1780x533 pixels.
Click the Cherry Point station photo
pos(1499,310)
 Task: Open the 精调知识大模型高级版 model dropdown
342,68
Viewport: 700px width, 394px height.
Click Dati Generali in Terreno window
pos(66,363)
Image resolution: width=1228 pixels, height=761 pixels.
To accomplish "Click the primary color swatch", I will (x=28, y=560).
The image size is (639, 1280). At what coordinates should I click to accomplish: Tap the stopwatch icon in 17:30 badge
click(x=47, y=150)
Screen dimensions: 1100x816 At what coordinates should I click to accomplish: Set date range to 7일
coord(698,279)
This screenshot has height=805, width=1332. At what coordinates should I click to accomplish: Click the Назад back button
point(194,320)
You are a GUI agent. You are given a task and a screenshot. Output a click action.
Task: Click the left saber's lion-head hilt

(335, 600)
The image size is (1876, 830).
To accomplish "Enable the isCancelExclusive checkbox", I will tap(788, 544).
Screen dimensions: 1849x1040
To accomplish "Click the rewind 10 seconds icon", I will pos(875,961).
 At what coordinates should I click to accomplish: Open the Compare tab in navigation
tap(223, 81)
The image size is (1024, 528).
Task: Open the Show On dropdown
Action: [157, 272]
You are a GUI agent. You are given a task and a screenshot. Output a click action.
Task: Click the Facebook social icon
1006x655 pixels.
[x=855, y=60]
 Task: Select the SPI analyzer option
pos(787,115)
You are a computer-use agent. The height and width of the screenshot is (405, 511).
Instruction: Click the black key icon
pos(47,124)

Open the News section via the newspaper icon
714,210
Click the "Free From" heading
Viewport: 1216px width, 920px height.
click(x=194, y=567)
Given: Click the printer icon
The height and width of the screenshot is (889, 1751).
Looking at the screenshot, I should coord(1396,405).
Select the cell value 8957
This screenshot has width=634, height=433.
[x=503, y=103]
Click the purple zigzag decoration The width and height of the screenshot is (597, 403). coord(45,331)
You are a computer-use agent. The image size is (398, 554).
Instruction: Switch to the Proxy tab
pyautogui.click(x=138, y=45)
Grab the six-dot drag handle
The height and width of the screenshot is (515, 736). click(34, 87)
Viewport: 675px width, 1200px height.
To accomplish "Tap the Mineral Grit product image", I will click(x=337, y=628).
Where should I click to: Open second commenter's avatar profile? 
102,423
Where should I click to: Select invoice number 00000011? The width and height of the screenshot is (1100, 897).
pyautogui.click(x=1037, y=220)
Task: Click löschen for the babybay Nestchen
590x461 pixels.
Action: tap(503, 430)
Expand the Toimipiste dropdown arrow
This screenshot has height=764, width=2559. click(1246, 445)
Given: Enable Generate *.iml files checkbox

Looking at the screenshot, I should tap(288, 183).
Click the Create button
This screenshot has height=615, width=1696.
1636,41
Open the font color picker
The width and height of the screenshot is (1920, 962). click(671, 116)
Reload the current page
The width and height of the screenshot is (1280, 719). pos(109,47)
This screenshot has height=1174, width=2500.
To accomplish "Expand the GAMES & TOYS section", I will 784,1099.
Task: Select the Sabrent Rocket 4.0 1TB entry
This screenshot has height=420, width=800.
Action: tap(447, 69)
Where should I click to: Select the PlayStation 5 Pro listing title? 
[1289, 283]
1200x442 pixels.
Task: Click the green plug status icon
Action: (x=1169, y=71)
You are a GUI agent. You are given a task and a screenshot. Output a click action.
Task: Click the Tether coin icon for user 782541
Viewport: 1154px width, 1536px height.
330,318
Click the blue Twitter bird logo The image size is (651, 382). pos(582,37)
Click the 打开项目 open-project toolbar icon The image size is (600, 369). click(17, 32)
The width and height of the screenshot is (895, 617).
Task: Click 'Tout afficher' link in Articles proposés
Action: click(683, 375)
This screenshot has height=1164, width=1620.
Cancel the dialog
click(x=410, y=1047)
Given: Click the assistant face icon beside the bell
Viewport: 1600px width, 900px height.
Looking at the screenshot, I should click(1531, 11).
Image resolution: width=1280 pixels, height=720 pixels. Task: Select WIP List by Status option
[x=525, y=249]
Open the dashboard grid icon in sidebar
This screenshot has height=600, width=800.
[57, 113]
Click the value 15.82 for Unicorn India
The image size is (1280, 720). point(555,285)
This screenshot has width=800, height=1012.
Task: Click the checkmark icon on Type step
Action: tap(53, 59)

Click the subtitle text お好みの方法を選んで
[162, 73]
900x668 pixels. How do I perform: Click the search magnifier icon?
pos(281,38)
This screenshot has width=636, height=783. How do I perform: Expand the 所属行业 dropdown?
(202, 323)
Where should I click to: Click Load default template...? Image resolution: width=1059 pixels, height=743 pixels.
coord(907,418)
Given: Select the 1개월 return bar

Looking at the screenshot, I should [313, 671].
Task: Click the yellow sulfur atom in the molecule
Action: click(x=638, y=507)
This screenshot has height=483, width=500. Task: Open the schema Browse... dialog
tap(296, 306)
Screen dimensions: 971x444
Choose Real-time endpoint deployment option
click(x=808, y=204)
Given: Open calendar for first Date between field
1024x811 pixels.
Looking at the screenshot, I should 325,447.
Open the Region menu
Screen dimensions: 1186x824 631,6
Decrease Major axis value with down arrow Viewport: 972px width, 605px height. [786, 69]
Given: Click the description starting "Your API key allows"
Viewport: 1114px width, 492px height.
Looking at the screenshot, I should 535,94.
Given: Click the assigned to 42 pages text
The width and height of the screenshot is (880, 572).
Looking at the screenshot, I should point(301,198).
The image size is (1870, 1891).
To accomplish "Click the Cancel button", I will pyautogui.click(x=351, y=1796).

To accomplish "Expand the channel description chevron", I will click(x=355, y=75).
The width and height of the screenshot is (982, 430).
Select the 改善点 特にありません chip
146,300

## Task requirements
Word for word, restate the lines of the data above that fall between the line holding "Click the value 15.82 for Unicorn India" and the line holding "Given: Open calendar", inclusive, and no other lines.

## Output for this task
Click the value 15.82 for Unicorn India
The image size is (1280, 720). point(555,285)
This screenshot has width=800, height=1012.
Task: Click the checkmark icon on Type step
Action: tap(53, 59)

Click the subtitle text お好みの方法を選んで
[162, 73]
900x668 pixels. How do I perform: Click the search magnifier icon?
pos(281,38)
This screenshot has width=636, height=783. How do I perform: Expand the 所属行业 dropdown?
(202, 323)
Where should I click to: Click Load default template...? Image resolution: width=1059 pixels, height=743 pixels.
coord(907,418)
Given: Select the 1개월 return bar

Looking at the screenshot, I should [313, 671].
Task: Click the yellow sulfur atom in the molecule
Action: click(x=638, y=507)
This screenshot has height=483, width=500. Task: Open the schema Browse... dialog
tap(296, 306)
Screen dimensions: 971x444
Choose Real-time endpoint deployment option
click(x=808, y=204)
Given: Open calendar for first Date between field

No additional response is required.